A organizzarla fu in capo di Stato maggiore, il fido Alexandre Berthier, così ansioso di fare una buona impressione a Napoleone che comprò migliaia di conigli per essere sicuro che la corte imperiale avesse selvaggina in abbondanza.
Venne il giorno della festa, iniziò la partita e i guardacaccia liberarono i conigli. Ma fu un disastro. Berthier aveva acquistato dei conigli domestici e non selvatici, i quali pensavano erroneamente che gli avrebbero dato da mangiare, non la caccia.
Invece di scappare per salvarsi, avvistarono un ometto con un grosso cappello e lo scambiarono per il guardiano che portava loro del cibo. Affamate, le bestiole si precipitarono su Napoleone più veloci che potevano: ai 56 chilometri orari.

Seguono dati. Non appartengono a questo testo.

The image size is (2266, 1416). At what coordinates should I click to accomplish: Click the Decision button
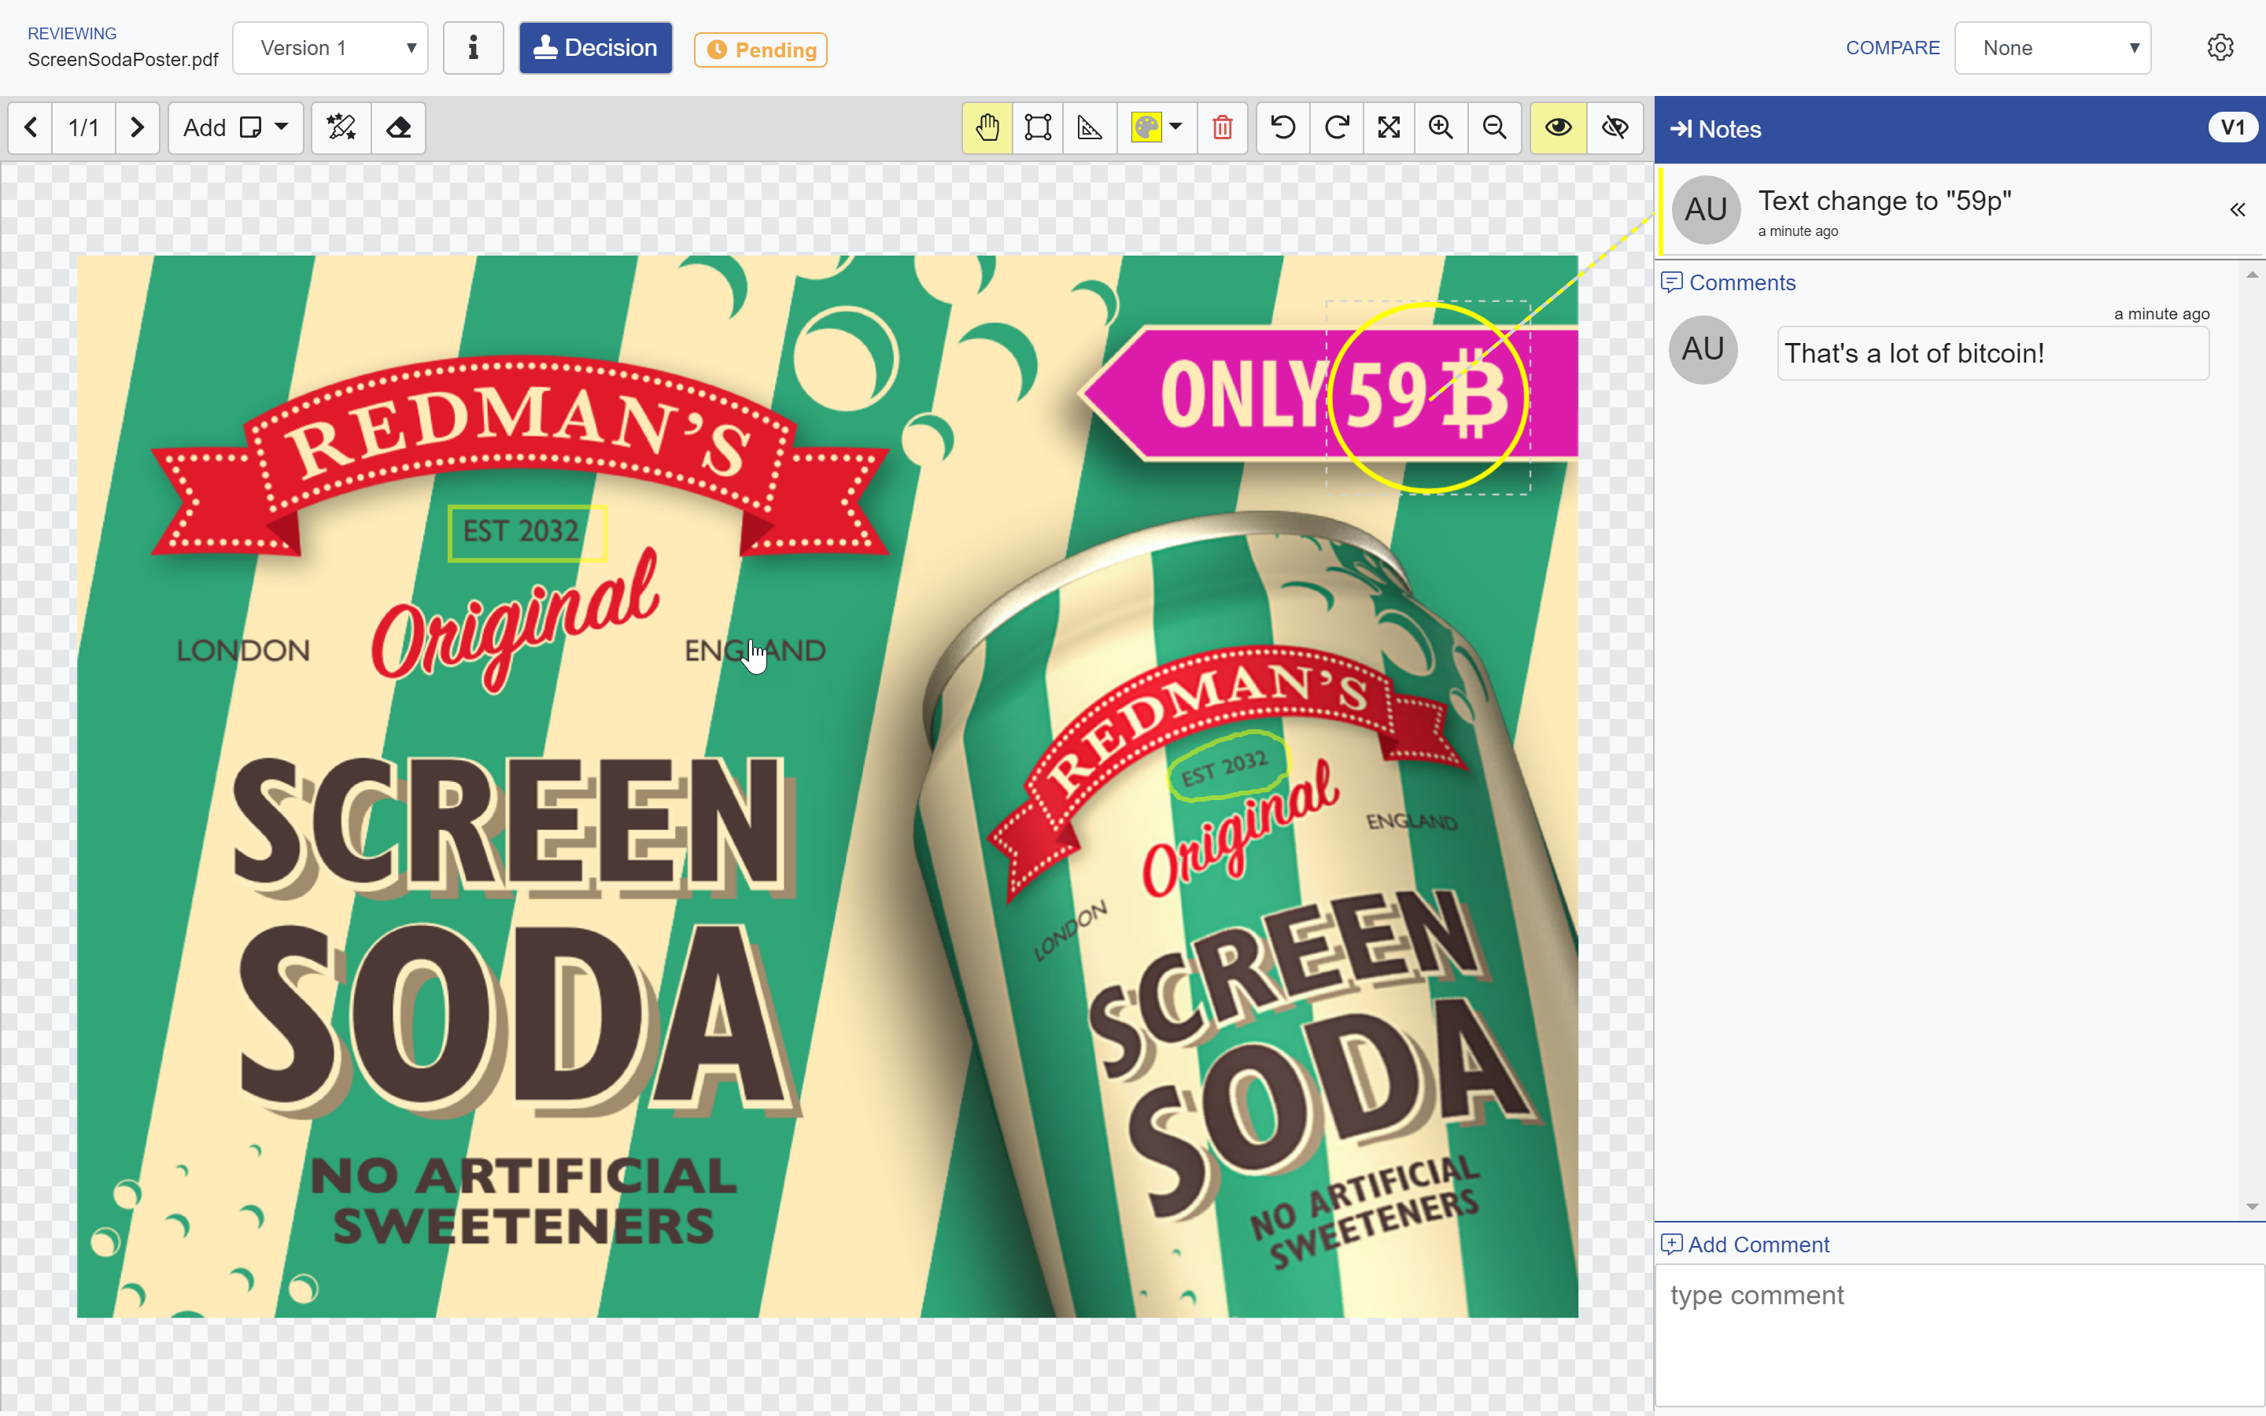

I partecipanti alla battuta di caccia – ormai nel marasma più completo – non poterono far nulla per fermarli. A Napoleone non restò altra possibilità che correre via, respingendo quegli animali affamatissimi a mani nude. I conigli però non mollarono e spinsero l'imperatore fino alla sua carrozza, mentre i suoi tirapiedi li colpivano invano coi frustini. [...]»




Sto finendo di leggere questo ottimo libro da metropolitana (dei libri da metropolitana riparlermo, magari): Il libro dell'ignoranza (di J. Lloyd e J. Mitchinson, trad. Alessandra Montrucchio, Einaudi, 2007) e sto scoprendo un monte di cose interessantissime (magari ci torno sopra, prima o poi). Nessuna divertente quanto la disfatta di Napoleone a opera degli inermi conigli, ma interessanti sì.

L'altro giorno quando ho letto il passo che ho copiato sopra ridevo per conto mio in una carrozza mezza piena della MM1 dalle parti di Porta Venezia.
È stato carino perché appena ho smesso di ridere io, una ragazzina di un tredici anni, occhialuta e grassottella, che se ne stava da sola, non lontano da me, a parlare al cellulare, ha cominciato a sghignazzare sonoramente, e ripeteva "dai, mamma smettila!" e giù a ridere, divertendosi di gusto, e la mamma chissà che le diceva dall'altra parte perché lei le ripeteva di smetterla e poi di nuovo giù a piegarsi dalle risate, e non la smettevano, nessuna delle due. Insomma è come se ci fossimo passati di mano la staffetta del buonumore, io e la ragazzina. Anche se io a vedere lei ridere così ero quasi più di buonumore che a immaginarmi Napoleone inseguito dai conigli. Poi sono sceso a duomo.